## Short exercise 1
Can you reproduce, word for word, the stretch of the rows from the line containing "Where should I click to: Expand" through the line containing "coord(17,505)", including both of those lines?

## Provided text

Christophe Den Tandt teaches literatures in English and cultural theory at the Université Libre de Bruxelles (ulb). He is the author of The Urban Sublime in American Literary Naturalism and of articles on U.S. literature, popular culture, and postmodernist theory. His current research focuses on the theoretical groundings of contemporary realism (literature, film, television). Like his previous essays on literary naturalism, this project has led him repeatedly to examine the status of science fiction with regard to various forms of realist or naturalist discourse.

Bill Hardwig is Assistant Professor and Director of Undergraduate Studies in the English Department at the University of Tennessee. His research and teaching interests focus on Southern, African American, and Appalachian literature of the nineteenth and twentieth centuries. His book Upon Provincialism: Southern Literature and National Periodical Culture, 1870–1900 tracks how the nation’s leading interdisciplinary periodicals, especially the Atlantic Monthly, Harper’s, and The Century, translated and broadcast the predominant narratives about the post-war and post-reconstruction South to the nation. He has also edited a scholarly edition of a collection of stories about the Appalachian Mountains, In the Tennessee Mountains, written by Mary Noailles Murfree and first published in 1884.

## Short exercise 2
In the two scholar bios, what has led Christophe Den Tandt to repeatedly examine the status of science fiction?

## Input for this task
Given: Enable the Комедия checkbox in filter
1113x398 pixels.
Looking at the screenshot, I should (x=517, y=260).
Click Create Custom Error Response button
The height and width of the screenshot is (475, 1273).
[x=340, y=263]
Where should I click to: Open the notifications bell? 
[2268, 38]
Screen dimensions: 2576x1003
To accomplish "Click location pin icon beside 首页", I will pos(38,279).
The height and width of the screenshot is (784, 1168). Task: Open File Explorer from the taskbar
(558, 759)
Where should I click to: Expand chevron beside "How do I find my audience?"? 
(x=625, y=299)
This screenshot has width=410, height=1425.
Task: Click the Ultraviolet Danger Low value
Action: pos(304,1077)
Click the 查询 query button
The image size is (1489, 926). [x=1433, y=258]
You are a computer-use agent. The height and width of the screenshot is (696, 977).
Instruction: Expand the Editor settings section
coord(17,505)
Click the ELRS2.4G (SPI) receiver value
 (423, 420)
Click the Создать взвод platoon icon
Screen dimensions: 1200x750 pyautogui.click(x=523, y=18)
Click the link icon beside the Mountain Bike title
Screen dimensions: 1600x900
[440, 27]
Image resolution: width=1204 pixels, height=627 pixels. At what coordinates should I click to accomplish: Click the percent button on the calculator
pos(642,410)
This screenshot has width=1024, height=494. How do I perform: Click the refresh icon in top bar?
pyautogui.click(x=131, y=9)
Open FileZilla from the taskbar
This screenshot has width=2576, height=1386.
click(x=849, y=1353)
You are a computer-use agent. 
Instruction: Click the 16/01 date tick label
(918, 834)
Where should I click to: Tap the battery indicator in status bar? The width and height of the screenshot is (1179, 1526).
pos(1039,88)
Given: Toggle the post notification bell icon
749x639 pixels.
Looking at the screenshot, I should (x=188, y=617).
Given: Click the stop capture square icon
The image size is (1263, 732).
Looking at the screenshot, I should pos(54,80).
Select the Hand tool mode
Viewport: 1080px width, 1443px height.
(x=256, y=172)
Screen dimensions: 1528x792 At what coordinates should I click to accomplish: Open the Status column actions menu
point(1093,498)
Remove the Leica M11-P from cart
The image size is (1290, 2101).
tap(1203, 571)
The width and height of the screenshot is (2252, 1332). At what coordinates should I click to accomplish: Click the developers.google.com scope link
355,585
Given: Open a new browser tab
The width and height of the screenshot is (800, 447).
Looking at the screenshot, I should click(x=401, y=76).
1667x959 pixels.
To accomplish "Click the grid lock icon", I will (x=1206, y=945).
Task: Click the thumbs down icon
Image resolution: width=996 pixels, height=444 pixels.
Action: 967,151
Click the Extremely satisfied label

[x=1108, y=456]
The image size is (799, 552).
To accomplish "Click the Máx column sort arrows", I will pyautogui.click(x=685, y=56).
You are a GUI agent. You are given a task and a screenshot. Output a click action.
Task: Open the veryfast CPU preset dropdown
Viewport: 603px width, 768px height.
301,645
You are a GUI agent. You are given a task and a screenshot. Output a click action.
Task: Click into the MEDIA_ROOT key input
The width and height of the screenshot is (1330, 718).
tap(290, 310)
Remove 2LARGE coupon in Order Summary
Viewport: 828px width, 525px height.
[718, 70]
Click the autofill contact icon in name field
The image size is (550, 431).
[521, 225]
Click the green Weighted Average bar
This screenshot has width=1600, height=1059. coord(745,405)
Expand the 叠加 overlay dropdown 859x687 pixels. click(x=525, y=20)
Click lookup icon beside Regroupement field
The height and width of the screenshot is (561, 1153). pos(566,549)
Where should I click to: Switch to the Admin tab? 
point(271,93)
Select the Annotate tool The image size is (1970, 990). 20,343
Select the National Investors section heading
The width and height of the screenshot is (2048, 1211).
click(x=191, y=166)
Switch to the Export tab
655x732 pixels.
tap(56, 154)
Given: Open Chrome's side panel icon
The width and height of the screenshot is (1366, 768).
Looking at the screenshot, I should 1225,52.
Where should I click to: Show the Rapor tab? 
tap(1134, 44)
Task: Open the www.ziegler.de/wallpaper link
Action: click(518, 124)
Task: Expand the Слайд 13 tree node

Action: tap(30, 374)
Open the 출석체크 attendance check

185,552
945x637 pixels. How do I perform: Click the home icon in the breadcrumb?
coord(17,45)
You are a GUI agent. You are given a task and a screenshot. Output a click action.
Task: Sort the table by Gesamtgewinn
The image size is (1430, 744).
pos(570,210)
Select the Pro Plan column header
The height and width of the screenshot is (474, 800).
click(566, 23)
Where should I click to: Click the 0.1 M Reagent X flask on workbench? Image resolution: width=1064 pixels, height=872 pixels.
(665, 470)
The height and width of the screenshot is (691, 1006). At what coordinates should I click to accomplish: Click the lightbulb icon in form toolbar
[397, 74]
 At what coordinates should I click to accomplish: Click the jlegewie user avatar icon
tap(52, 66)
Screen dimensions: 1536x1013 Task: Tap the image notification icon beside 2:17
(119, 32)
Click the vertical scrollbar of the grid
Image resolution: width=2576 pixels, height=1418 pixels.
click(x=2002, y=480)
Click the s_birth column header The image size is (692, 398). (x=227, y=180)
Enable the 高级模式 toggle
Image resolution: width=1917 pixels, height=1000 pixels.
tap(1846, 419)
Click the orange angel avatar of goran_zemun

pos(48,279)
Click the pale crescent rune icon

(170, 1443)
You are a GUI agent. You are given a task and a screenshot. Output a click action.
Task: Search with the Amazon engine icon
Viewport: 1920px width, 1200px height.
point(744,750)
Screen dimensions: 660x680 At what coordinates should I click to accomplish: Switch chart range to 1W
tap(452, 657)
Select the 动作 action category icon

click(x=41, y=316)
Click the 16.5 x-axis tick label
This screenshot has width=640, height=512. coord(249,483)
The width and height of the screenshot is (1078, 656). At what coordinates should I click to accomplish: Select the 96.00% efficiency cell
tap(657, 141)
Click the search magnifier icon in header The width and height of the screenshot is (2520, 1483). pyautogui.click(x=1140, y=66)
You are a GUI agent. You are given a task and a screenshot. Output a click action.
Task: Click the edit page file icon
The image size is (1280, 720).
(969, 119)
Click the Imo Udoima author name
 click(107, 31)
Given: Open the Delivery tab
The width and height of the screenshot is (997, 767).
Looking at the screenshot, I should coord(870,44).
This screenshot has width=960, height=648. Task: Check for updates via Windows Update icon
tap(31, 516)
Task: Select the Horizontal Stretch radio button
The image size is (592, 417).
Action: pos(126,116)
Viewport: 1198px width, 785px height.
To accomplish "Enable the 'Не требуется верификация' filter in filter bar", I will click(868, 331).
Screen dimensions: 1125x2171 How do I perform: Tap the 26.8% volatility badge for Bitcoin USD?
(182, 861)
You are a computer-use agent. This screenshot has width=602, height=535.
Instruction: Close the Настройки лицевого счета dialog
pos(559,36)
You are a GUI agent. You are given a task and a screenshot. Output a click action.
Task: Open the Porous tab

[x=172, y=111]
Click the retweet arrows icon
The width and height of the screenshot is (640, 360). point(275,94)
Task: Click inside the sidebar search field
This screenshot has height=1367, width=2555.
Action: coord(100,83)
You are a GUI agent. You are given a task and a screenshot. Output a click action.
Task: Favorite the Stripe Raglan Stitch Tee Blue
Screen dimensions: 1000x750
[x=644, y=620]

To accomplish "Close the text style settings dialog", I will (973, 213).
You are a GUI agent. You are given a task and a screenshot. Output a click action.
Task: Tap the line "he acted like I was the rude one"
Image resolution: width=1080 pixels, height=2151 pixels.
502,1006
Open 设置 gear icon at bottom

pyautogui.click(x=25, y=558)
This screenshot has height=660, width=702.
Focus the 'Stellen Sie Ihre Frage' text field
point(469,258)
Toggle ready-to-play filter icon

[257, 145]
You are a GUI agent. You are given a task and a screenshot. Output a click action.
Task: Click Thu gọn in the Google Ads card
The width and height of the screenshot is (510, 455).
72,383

## Complete response 1
Where should I click to: Expand chevron beside "How do I find my audience?"? 
(x=625, y=299)
This screenshot has width=410, height=1425.
Task: Click the Ultraviolet Danger Low value
Action: pos(304,1077)
Click the 查询 query button
The image size is (1489, 926). [x=1433, y=258]
You are a computer-use agent. The height and width of the screenshot is (696, 977).
Instruction: Expand the Editor settings section
coord(17,505)

## Complete response 2
His current research on the theoretical groundings of contemporary realism in literature, film, and television has led him to examine science fiction. His earlier essays on literary naturalism did the same. This work has repeatedly brought him to consider how science fiction stands in relation to various forms of realist or naturalist discourse.